TASK INSTRUCTIONS » With the line containing "Task: Uncheck Blocked" as the start and the line containing "Task: Open the funnel filter icon in header" as the end, transcribe that span of the entries below exactly, including both.

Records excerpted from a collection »
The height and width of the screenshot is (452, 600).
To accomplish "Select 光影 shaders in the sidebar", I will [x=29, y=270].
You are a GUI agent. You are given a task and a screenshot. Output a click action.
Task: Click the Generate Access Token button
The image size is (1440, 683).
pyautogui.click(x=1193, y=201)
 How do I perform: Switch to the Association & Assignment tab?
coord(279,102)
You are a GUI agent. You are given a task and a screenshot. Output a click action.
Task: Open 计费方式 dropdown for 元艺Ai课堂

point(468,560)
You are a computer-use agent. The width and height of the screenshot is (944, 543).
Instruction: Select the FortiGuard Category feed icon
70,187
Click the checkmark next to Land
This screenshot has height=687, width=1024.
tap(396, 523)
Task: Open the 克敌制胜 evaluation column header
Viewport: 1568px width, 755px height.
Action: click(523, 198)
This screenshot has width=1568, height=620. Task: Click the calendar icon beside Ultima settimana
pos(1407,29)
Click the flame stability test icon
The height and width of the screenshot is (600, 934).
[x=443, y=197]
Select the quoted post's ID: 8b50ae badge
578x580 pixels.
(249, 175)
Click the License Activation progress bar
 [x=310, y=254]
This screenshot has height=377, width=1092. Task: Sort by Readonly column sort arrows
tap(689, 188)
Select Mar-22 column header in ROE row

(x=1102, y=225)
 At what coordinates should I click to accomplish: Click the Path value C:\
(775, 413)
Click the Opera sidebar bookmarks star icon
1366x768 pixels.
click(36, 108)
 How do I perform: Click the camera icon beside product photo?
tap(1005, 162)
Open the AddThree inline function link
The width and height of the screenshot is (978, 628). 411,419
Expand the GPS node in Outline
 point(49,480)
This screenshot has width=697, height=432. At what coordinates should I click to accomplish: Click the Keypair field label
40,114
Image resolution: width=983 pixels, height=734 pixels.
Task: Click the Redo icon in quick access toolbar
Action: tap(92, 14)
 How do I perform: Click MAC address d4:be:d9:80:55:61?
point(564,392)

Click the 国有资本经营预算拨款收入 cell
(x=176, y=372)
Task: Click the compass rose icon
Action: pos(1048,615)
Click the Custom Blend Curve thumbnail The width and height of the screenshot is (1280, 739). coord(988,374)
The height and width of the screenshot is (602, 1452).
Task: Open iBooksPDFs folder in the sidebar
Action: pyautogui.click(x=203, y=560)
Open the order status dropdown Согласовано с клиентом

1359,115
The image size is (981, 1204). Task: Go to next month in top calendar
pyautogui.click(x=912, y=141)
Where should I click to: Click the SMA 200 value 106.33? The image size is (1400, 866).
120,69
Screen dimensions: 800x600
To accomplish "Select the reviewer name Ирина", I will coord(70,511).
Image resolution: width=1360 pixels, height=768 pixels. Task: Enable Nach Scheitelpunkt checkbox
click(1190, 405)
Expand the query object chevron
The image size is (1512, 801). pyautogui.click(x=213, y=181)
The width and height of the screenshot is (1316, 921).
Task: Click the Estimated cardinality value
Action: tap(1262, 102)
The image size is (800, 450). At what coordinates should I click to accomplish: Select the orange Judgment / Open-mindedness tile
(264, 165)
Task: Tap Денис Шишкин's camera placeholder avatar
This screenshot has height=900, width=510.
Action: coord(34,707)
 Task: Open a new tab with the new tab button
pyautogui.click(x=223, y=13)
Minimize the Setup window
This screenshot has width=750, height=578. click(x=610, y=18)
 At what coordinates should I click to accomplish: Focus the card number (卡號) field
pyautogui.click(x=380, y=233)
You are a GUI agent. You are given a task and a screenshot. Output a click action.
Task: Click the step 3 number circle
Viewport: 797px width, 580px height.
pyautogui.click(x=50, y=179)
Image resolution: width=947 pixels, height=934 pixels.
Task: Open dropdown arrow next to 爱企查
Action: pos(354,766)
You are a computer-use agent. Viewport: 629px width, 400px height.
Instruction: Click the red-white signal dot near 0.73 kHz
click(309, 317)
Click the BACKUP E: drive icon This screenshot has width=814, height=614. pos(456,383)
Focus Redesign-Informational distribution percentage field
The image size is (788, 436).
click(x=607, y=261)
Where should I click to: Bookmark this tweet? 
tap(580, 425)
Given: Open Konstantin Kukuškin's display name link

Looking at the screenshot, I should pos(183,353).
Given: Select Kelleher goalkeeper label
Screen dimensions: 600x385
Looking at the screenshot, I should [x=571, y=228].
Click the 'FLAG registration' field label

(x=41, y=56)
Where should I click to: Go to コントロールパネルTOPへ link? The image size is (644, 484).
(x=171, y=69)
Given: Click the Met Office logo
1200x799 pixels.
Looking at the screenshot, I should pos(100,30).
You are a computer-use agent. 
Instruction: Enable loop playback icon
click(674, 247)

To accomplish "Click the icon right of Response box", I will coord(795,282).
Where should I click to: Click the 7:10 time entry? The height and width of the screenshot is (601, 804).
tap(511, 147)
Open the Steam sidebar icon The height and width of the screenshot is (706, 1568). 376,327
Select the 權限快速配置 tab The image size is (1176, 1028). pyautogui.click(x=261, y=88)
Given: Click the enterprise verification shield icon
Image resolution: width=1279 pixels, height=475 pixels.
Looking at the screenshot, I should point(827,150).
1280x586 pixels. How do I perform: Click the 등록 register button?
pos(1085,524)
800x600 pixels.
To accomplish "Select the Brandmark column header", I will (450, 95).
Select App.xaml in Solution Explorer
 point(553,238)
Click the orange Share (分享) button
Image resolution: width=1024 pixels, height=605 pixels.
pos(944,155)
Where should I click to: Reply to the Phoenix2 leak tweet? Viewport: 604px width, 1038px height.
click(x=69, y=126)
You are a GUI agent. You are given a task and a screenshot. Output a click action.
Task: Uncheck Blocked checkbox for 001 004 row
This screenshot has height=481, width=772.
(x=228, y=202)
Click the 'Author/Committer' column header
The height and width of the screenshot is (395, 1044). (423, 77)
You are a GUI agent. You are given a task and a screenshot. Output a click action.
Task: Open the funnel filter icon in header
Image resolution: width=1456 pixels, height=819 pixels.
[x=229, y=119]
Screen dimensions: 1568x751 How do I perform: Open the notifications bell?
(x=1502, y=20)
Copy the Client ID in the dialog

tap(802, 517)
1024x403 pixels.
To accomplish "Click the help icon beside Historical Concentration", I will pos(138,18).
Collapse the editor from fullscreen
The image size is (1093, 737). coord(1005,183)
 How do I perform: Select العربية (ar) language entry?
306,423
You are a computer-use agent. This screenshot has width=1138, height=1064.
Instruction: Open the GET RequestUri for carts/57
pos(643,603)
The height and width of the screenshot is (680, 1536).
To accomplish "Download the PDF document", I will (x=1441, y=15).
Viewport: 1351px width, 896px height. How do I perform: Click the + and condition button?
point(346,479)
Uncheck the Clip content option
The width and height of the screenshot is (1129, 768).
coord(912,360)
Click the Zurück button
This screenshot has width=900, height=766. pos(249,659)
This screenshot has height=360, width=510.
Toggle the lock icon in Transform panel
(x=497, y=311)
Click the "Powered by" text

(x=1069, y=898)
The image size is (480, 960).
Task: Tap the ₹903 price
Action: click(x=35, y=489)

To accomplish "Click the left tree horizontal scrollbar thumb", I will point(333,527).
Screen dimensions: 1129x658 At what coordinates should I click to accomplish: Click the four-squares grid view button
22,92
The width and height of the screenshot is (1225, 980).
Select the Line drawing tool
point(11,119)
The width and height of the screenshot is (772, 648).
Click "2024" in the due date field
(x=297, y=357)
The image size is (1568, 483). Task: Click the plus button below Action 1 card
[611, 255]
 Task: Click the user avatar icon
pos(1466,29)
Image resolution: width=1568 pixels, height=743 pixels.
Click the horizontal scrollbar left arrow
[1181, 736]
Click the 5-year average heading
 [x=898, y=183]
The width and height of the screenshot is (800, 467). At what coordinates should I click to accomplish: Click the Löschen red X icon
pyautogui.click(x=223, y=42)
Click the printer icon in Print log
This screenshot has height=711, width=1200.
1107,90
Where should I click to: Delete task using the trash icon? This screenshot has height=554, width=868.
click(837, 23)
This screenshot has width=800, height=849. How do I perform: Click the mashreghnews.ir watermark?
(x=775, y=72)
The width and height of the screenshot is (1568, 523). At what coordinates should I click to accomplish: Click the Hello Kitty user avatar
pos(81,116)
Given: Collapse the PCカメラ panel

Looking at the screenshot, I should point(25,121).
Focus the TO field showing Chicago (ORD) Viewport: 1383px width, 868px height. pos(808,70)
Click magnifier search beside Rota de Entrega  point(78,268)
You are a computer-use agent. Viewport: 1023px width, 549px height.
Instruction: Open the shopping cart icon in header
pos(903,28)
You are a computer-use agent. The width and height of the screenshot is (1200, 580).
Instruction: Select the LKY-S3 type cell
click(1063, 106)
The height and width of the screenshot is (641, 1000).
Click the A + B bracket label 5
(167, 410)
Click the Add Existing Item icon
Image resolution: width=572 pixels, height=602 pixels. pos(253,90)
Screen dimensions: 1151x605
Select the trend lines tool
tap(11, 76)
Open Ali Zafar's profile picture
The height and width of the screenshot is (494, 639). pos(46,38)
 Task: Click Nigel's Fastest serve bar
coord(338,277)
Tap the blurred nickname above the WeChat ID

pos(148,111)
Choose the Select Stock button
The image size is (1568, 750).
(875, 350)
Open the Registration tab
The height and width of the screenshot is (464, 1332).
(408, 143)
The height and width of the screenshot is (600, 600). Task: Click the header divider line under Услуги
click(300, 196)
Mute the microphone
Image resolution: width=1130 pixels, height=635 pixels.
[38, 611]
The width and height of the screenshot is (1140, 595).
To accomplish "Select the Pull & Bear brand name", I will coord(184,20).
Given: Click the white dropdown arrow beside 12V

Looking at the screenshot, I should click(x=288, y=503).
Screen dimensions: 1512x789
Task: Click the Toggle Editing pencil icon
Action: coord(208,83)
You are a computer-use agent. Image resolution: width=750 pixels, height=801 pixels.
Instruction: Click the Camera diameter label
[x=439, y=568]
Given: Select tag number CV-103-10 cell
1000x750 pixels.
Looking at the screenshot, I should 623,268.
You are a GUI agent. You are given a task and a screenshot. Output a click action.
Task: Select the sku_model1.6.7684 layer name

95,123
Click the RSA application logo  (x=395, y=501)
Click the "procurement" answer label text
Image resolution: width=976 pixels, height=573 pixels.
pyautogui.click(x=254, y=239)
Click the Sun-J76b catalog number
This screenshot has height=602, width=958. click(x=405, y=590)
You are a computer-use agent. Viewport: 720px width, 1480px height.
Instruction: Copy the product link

ANSWER SECTION »
Task: Uncheck Blocked checkbox for 001 004 row
This screenshot has height=481, width=772.
(x=228, y=202)
Click the 'Author/Committer' column header
The height and width of the screenshot is (395, 1044). (423, 77)
You are a GUI agent. You are given a task and a screenshot. Output a click action.
Task: Open the funnel filter icon in header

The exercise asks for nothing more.